Você saiu e deixou os porta-retratos na estante, deixou o resto da sua comida preferida na geladeira e sua toalha, ainda úmida, em cima da cama. Você saiu e deixou sua música predileta tocando, deixou meu caderno de rascunhos aberto na página dos versos que fiz pra você, deixou nosso dialeto morrer por desuso. Você saiu e deixou a bagunça por minha conta, achou que eu fosse capaz de fazer a faxina.
O tempo passa e o apartamento continua fedendo à lembranças de um quase futuro perfeito, dos nossos quase beijos de reencontro e dos nossos quase planos concretizados.

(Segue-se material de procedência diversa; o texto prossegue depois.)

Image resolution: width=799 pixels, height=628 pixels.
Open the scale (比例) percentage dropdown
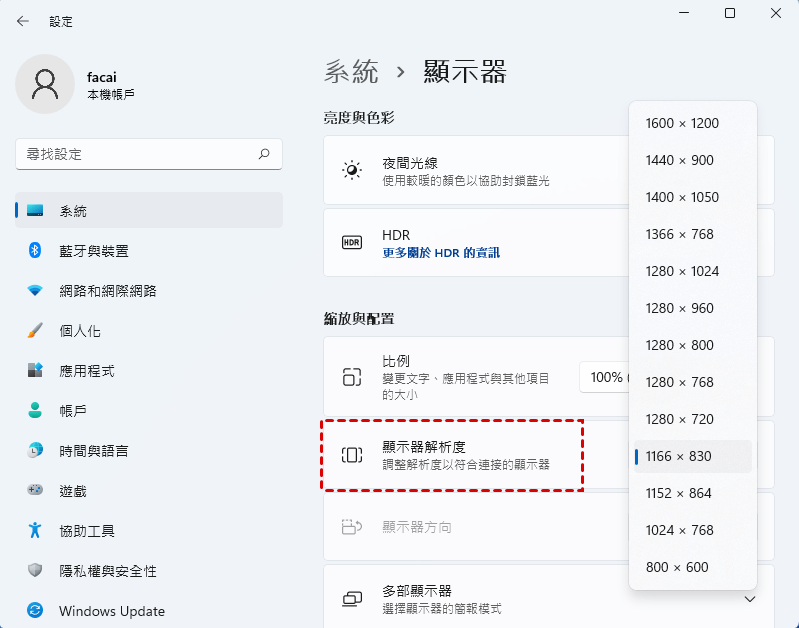[605, 377]
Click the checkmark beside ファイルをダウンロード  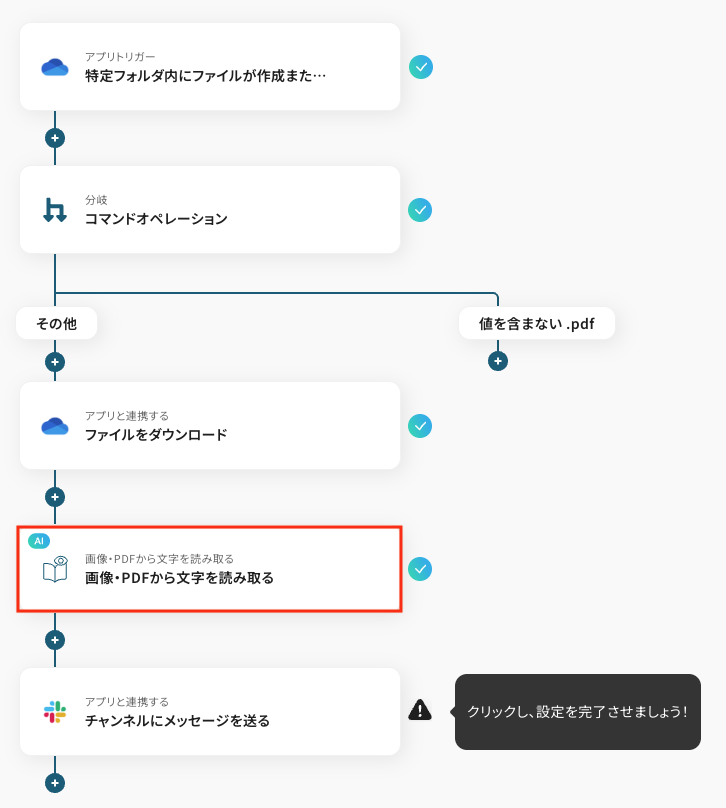pyautogui.click(x=420, y=426)
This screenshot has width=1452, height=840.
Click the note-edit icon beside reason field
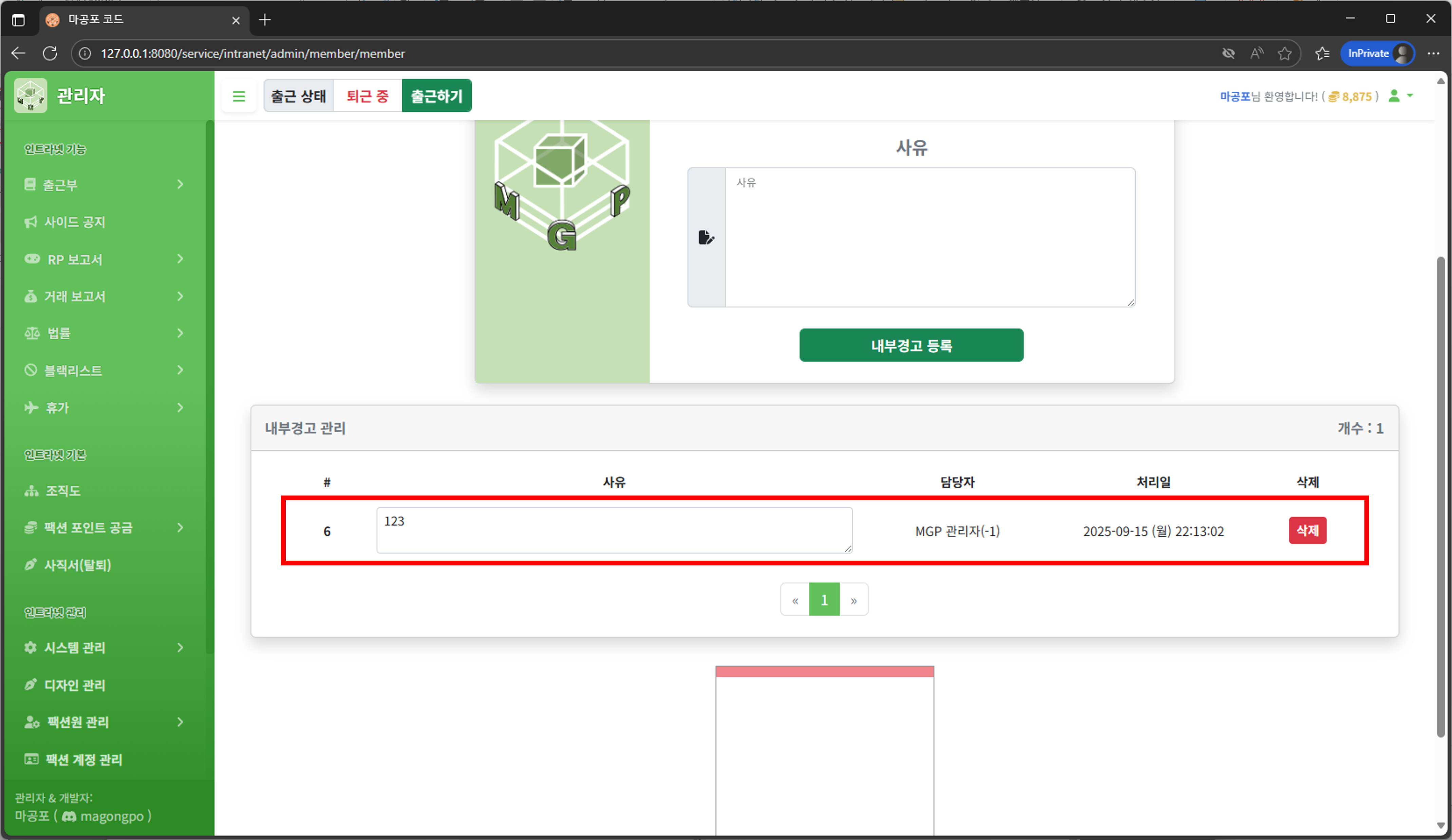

O vento, vez ou outra, entra pela janela e minha nova obsessão é livrar-me dele, mesmo que pra isso eu precise morrer com o sufoco dos nossos sonhos frustrados.
Os cacos dos pratos quebrados ainda estão pelo chão, quando você liga, esqueço de mencioná-los. Tudo continua no seu antigo lugar, mas, agora, sem seu devido significado. É tudo vazio, carregado pela falência múltipla de órgãos de um amor que já estava desenganado. Fui só, ao velório e ao funeral. Enterrei-o na cova mais profunda, joguei flores por cima e parti, esperando jamais vê-lo novamente. Porém, vez por outra seu fantasma surpreende-me com uma visita, normalmente é pra anunciar que mudou de nome: Amor já não é mais, é Saudade. É o vazio que sufoca por transbordar. É o oco, tão oco que dá eco.